* _PROMPT 1_
According to the tick surveillance announcement, when did the survey begin?
* _PROMPT 2_
From the tick surveillance announcement, quote the passage that starts at the words "The survey, which" and ends after the words "the state budget.".
* _PROMPT 3_
Continue the tick surveillance announcement from its final sentence.

* _TEXT EXCERPT_
.....

The Pennsylvania Department of Environmental Protection (DEP) announced that it is conducting a five-year environmental surveillance of ticks to assess the risk of tickborne illnesses across Pennsylvania.
The survey, which started in July 2018 in coordination with county governments, is part of the Pennsylvania Lyme Disease Task Force recommendations for combating the growing incidence of Lyme and other tick-borne diseases. It is funded annually through the state budget.
“Lyme disease affects thousands of Pennsylvanians every year, but ticks are also known to carry other pathogens that could infect humans. This survey will provide important data that will help us better understand these arachnids in our environment and inform Pennsylvanians on how, when and where to avoid getting bitten by a disease-carrying tick,” said DEP Secretary Patrick McDonnell. “We want everyone to enjoy the outdoors and take the proper precautions to avoid contact with ticks, and we are proud to support the Lyme Disease Task Force’s efforts to protect Pennsylvanians.”

.....

* _RECORD EXCERPTS_
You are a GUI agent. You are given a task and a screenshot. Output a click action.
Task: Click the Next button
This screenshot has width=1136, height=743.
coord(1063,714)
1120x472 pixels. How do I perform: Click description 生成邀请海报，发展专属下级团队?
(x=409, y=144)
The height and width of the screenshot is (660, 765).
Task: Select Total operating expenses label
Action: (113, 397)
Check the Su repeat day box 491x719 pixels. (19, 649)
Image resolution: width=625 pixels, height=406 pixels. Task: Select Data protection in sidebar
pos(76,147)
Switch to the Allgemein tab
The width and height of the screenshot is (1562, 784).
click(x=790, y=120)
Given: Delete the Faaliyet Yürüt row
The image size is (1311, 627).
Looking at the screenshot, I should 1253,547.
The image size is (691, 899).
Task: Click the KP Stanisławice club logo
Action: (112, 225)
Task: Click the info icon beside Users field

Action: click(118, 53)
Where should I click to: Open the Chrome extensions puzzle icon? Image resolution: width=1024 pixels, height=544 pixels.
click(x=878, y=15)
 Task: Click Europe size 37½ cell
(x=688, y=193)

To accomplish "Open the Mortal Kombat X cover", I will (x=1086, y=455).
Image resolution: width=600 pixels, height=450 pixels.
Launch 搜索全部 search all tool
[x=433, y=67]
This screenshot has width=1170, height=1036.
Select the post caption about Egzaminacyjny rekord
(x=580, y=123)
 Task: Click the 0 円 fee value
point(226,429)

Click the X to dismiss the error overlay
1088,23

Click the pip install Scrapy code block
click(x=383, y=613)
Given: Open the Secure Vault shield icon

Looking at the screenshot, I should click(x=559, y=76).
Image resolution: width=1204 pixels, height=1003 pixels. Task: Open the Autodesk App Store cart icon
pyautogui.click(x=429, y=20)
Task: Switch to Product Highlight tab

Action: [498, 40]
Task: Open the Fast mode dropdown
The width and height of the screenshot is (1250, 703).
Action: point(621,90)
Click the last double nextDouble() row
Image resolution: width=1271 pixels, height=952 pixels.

.....

* _ANSWER AREA 1_
The survey began in July 2018.

* _ANSWER AREA 2_
The survey, which started in July 2018 in coordination with county governments, is part of the Pennsylvania Lyme Disease Task Force recommendations for combating the growing incidence of Lyme and other tick-borne diseases. It is funded annually through the state budget.

* _ANSWER AREA 3_
“Lyme disease is a major public health concern in Pennsylvania,” Secretary of Health Dr. Rachel Levine said. “Many people believe that Lyme disease, and the ticks that carry the disease, can only be found in wooded areas. However, I know personally, as do many others, that ticks can be found in your backyard, where you walk your dog, or the local park. These surveillance efforts will help us to share with all Pennsylvanians the importance of taking steps to protect yourself.”
The survey is taking place in every county in Pennsylvania to track ticks’ habitats, life stages and peak activity levels and to test them for human pathogenic diseases. Additionally, 38 counties are conducting a specific survey of nymphal blacklegged (Ixodes scapularis) ticks, which can transmit Lyme Disease to humans.